'''

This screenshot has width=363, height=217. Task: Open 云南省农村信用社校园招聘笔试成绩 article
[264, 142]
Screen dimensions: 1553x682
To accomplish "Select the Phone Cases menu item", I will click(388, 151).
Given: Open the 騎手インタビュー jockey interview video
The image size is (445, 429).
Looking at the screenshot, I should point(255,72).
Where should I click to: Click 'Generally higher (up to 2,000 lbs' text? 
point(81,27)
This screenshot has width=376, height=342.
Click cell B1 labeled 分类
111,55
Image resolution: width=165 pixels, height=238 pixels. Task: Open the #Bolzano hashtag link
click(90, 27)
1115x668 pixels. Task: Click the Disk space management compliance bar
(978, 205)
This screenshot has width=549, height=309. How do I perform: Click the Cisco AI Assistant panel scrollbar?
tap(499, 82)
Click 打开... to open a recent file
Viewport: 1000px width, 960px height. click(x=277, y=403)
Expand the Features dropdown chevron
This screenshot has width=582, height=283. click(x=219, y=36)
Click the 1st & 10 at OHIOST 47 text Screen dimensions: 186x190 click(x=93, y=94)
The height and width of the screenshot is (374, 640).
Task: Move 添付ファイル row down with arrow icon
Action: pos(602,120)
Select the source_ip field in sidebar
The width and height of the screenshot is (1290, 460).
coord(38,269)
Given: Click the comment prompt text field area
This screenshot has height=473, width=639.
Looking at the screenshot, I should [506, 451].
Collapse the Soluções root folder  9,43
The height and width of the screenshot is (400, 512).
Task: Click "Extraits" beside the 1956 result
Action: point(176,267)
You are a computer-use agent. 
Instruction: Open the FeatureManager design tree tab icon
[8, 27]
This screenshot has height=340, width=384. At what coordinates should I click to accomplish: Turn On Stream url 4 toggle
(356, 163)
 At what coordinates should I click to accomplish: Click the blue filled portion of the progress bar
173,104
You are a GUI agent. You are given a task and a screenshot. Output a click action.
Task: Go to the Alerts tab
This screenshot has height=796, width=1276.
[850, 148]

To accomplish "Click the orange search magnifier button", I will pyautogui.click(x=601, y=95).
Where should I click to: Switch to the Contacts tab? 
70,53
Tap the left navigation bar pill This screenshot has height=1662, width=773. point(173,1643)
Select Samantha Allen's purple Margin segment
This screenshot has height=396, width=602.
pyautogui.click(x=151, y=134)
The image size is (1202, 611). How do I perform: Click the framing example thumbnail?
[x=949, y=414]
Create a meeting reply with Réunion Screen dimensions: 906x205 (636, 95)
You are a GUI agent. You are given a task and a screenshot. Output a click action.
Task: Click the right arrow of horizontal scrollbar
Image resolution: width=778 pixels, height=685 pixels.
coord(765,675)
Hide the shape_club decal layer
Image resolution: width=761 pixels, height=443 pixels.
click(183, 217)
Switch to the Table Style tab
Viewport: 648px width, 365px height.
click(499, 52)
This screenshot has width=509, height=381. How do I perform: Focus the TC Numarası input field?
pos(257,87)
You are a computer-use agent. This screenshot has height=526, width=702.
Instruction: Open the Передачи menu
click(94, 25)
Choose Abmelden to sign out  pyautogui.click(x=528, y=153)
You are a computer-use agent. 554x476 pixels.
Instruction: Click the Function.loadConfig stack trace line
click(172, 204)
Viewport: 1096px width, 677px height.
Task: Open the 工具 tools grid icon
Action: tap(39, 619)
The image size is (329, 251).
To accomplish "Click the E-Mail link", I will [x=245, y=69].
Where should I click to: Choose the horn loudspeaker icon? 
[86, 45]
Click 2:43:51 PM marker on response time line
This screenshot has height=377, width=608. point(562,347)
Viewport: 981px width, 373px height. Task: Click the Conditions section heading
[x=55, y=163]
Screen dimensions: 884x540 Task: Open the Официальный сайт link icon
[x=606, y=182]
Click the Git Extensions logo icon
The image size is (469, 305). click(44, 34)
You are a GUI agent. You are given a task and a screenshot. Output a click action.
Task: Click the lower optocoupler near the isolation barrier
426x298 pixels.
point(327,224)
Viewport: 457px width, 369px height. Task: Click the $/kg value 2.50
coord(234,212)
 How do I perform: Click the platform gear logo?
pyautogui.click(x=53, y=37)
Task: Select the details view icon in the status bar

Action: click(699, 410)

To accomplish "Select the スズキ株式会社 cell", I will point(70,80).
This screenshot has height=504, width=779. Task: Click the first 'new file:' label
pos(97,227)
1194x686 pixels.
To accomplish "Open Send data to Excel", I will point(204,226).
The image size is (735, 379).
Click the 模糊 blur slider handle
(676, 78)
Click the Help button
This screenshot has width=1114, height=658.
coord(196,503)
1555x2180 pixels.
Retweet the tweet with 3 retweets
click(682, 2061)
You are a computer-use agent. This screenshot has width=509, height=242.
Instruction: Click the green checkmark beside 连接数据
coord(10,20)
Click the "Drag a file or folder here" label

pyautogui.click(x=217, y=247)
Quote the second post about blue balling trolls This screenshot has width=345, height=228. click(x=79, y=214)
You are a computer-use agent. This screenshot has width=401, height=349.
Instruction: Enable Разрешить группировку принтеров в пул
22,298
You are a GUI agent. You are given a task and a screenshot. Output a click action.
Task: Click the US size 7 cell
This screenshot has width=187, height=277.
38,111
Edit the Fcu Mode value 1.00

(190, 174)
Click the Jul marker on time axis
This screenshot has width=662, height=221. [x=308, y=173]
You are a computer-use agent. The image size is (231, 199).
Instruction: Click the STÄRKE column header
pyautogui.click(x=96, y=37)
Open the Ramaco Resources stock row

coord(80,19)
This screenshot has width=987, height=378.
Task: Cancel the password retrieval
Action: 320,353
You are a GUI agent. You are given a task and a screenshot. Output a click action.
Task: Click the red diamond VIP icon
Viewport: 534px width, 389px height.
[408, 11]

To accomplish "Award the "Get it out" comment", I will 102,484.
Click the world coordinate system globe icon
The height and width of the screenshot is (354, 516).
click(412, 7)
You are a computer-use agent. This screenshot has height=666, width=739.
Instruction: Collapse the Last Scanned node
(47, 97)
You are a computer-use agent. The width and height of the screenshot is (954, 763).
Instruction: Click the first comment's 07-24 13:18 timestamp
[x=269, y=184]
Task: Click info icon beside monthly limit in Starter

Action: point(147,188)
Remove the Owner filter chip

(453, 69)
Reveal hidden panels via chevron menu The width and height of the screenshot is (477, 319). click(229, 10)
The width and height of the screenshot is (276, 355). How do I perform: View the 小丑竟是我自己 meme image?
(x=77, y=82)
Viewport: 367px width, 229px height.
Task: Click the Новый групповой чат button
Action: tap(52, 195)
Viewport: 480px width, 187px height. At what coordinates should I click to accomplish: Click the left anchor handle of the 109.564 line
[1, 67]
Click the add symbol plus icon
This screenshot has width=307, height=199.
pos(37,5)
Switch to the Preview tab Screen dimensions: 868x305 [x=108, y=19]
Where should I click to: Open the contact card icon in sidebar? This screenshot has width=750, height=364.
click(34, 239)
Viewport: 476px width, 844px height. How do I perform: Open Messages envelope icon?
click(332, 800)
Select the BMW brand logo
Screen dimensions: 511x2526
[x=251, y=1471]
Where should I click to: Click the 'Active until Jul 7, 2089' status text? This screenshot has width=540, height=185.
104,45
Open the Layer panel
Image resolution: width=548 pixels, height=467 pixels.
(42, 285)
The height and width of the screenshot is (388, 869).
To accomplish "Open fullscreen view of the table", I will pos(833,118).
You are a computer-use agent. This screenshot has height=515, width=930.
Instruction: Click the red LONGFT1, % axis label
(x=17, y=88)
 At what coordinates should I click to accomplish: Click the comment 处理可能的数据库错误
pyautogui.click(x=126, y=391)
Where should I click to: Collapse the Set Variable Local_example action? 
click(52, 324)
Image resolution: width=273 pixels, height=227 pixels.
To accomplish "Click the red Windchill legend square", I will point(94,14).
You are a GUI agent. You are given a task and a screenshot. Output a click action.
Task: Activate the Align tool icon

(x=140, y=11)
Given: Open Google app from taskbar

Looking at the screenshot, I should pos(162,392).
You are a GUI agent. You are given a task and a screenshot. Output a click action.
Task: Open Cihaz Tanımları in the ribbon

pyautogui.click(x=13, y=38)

'''

### PROBLEM
Write out every line of the data that holds the word "will".

### RESPONSE BELOW
To accomplish "Select the Phone Cases menu item", I will click(388, 151).
To accomplish "Click the orange search magnifier button", I will pyautogui.click(x=601, y=95).
To accomplish "Click the E-Mail link", I will [x=245, y=69].
To accomplish "Select the スズキ株式会社 cell", I will point(70,80).
To accomplish "Open Send data to Excel", I will point(204,226).
To accomplish "Award the "Get it out" comment", I will 102,484.
To accomplish "Open fullscreen view of the table", I will pos(833,118).
To accomplish "Click the red Windchill legend square", I will point(94,14).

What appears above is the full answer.